* FTSE 100 down 0.7 percent
* Index turns sharply negative after U.S. data
* Lloyds falls; delays dividend prospect after charge
By Alistair Smout
LONDON, Feb 3 (Reuters) - Britain’s top shares extended a recent slide on Monday, slipping firmly into negative territory after disappointing U.S. data, with Lloyds leading banks lower after its latest update.
The FTSE 100 was down 44.78 points at 6,465.66 by the close, a fall of 0.7 percent, dropping to new six-week lows after last week’s 2.3 percent decline.
The index turned negative after a sharp miss on the U.S. ISM manufacturing data raised doubts over the strength of the U.S. economic recovery, ahead of jobs data later in the week.
“There’s been a shift in sentiment in the market, and there’s no doubt that people are a lot more wary of figures coming out. After a big miss like that, the FTSE hasn’t responded well,” Toby Morris, sales trader at CMC Markets, said.
The index dropped heading into the close in a technically bearish move, falling below 6,470, seen by technical analyst Philippe Delabarre at Trading Central as a key support level if the index was to stay in its uptrend since the summer.
Over the last fortnight, the index has lost 5.3 percent on concerns over emerging markets.
Unease about slowing Chinese growth and the withdrawal of U.S. monetary stimulus spread from emerging market currencies to the world’s big stock markets, resulting in a 3.5 percent drop for the FTSE in January, its biggest monthly decline since last June and its worst January since 2010.
“The FTSE has seen some weakness over the last few trading sessions led by the selling in (emerging markets)... We continue to see the FTSE at the lower end of the uptrend and see us close to the turning point for a move higher,” Atif Latif, head of trading at Guardian stockbrokers, said.
Financials - a broad based sector which includes banks, asset managers and insurers - trimmed 21.5 points off the index, accounting for nearly half of the index’s fall.
Lloyds fell 4 percent after it said it had set aside a further 1.8 billion pounds ($3 billion) in the fourth quarter to compensate customers mis-sold payment protection insurance (PPI), and dividend payouts were to come later than some in the market had anticipated.
“With people getting excited about a dividend coming soon, the fact it has been put back removes the reason to own those shares in the short-term,” Zeg Choudhry, head of equities trading at Northland Capital, said.

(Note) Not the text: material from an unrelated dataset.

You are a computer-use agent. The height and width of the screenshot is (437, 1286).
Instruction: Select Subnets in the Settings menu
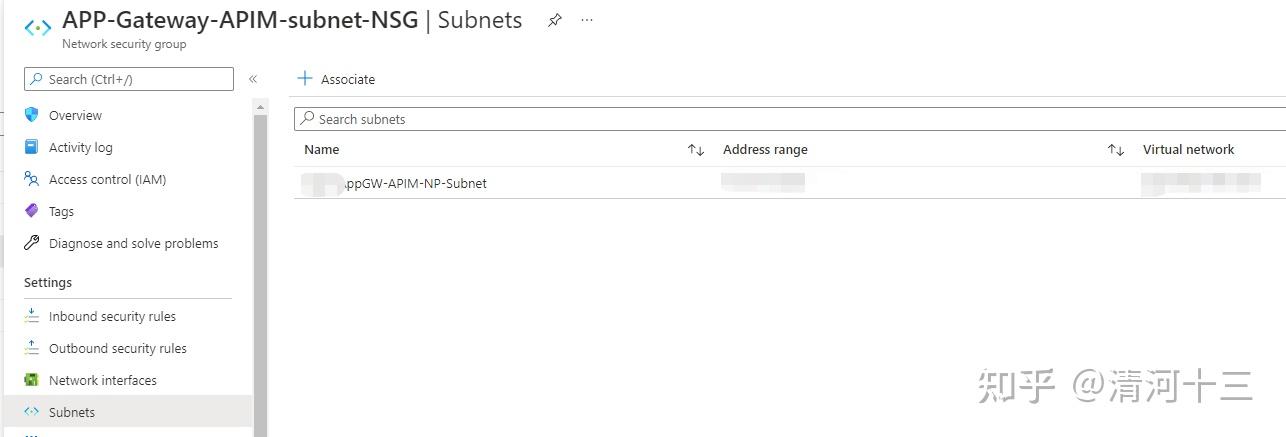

Alongside the emerging market worries, investor concern has focused on the current earnings season, and whether it will result in profits strong enough to justify lofty valuations after a bumper 2013.
Of the 17 percent of European companies to have reported so far, 44 percent have missed profits expectations, while 46 percent have missed expectations on revenue, Thomson Reuters Starmine data shows.
However, Randgold gained strongly following its results, up 6.2 percent after posting record production in 2013.